Oct 31, 2012
My name is Joan and I’m 31. With a master’s degree in German and computer science I have spent the past five years as a systems developer in the field of language technology.
I used to feel that this was the best job in the world and never questioned the many hours I spent on it – after all, I was being paid to learn something new every day, what more could you want?
Consequently I knew it was serious when my enthusiasm faded and I started feeling stressed at the prospect of going to work in the morning. It sort of snuck up on me: Colleagues came and went, and I began to notice permanent chaos around me instead of the usual room for improvement. I tried working more, then I tried working less. I focussed on healthy food and on going to bed early. I was even allowed to redefine parts of my job description and change my working hours. It didn’t work.

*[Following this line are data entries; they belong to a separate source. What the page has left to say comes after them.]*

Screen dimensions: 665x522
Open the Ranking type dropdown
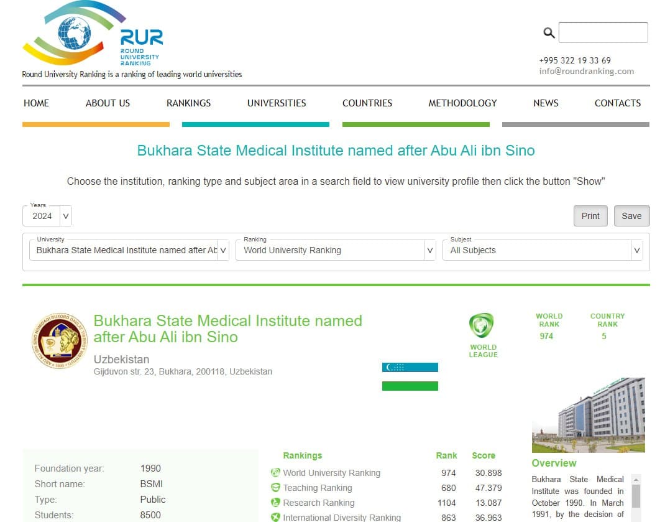tap(335, 250)
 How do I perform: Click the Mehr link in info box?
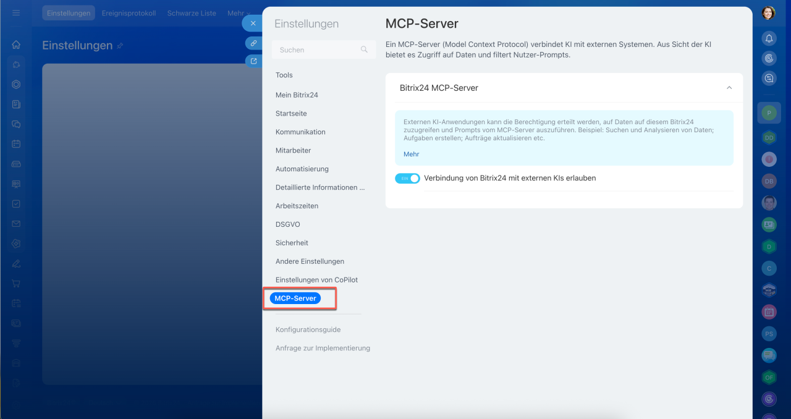click(412, 154)
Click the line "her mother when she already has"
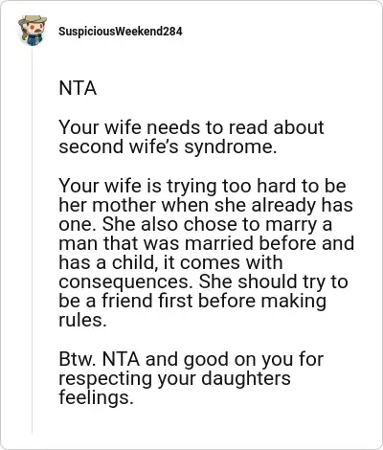383x450 pixels. point(206,205)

I no longer felt the same pride in my accomplishments as before, and I didn’t sleep well.
Still, I didn’t have the courage to quit my job until my partner asked me directly to do so. I knew that he was right. The next morning I handed in my resignation, with two months’ notice. My boss was unhappy, my mom was worried (“what, in these times of crisis?!”) but I am relieved. Soon I will no longer be someone else’s employee. My life belongs to me again. I can do anything.
I haven’t yet decided on my next steps, but the more I think about it, the more I am determined to try to be brave about it. Hence this blog.